There’s only a couple of reasons really:

  • Wheels are worn down one side. Or they could be worn down both sides if you’ve been rotating them around.
  • You want to get better performance by changing the wheel size of hardness.
  • You want to change the colour so you look cool (technically you could have this reason too)

Different Wheels For Different Types Of Skating

Aggressive inline skating wheels

Aggressive inline skating favours control, the ability to accelerate quickly and room to grind along rails, over speed over long distances. So the wheels are small, hard, and have a flat profile much like skateboard wheels do.

These are 54mm and 59mm, but nowadays some are skating on slightly larger as well, up to 72mm in size. The hardness is always around 88a or 90a. These wheels are short, wide with a rounded profile and a solid core.  

People sometimes put smaller wheels or no wheels in the middle to help them grind, but this is going to mean it’s harder to actualy skate around because you don’t have all four wheels helping you gain speed, more effort and energy on your part.

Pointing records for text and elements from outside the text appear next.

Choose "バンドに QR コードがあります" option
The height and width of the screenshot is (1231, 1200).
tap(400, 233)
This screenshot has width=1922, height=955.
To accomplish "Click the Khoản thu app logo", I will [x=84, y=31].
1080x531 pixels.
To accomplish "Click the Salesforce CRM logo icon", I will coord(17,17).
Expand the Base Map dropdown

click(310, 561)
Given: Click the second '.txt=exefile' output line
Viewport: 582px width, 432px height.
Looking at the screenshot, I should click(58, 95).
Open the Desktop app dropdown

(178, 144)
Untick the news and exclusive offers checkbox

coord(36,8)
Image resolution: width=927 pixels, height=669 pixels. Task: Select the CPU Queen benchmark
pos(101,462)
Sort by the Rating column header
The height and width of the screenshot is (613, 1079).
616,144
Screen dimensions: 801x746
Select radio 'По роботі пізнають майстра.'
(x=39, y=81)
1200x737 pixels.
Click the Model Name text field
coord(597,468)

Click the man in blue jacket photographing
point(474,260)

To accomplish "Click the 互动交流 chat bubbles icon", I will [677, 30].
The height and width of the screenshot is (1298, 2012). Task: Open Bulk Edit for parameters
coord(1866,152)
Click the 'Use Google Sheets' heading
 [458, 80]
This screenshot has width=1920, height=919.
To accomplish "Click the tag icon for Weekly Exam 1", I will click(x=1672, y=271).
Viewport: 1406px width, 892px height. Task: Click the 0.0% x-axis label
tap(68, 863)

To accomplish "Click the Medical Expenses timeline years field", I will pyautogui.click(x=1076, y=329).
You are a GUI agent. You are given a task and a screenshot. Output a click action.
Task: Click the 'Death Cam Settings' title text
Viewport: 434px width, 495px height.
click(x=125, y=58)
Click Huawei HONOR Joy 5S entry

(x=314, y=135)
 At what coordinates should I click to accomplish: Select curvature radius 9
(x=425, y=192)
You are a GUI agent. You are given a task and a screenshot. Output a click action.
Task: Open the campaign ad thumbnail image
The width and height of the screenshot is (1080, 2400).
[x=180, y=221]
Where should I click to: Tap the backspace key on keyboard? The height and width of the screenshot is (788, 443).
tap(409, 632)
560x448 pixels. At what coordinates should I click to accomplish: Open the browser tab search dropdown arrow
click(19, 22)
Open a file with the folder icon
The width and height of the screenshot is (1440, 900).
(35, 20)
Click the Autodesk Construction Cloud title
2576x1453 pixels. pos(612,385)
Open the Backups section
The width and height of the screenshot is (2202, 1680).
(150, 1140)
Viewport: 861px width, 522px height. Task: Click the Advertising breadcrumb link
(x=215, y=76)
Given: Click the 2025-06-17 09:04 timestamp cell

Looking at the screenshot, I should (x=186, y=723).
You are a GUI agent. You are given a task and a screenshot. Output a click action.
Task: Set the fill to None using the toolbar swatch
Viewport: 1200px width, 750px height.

You can have really small rocker wheels which are for the inside two wheels which people sometimes have to help them grind, these can be around 45mm – 49.5 mm.

Recreational skating wheels

Recreational skates are between 70mm and 78mm wheels, and they have hardness between 60A and 80A. That’s because they’re outside and you want to go fast, but you’re not going crazy and odnt want to be so high off the ground so as to lose stability. They’re basically all purpose really.

Freestyle skate wheels

So these are the skates you can both skate around the city just like recreational, but you’ve better upgrade abilities via the frame and you can fit bigger wheels if you want, and these are the ones you see being used in slalom through those little cones. Slalom can be between 72 – 80mm, average height and rounded for manoeuvrability, whilst also maintaining grip.

Fitness skating wheels

So this is getting a bit more serious so you should be good by this point, able to deal with bigger wheels. 76 – 90mm for serious fitness skating, along with this taller height they have a slightly thinner profile and are made for more distance.

Speed skates

Now you’re getting into big territory. With between 90mm and 110mm, the smallest wheels are as big as the biggest fitness skate wheels. These are thin and more tapered for speed.

Hockey skates

72mm and 80mm, and 72A – 74A for maximum grip and maneuverability

Related Questions

What about wheel profiles? The profiles of the wheels do vary: aggressive skates are the “flattest” because they offer good grip and stability that way, as well as good acceleration. Whereas speed skate wheels are the thinnest for maximum speed.

Do wheels vary in width? Not really, the industry standard is 24mm thick, whether its an aggressive or a speed skate wheel.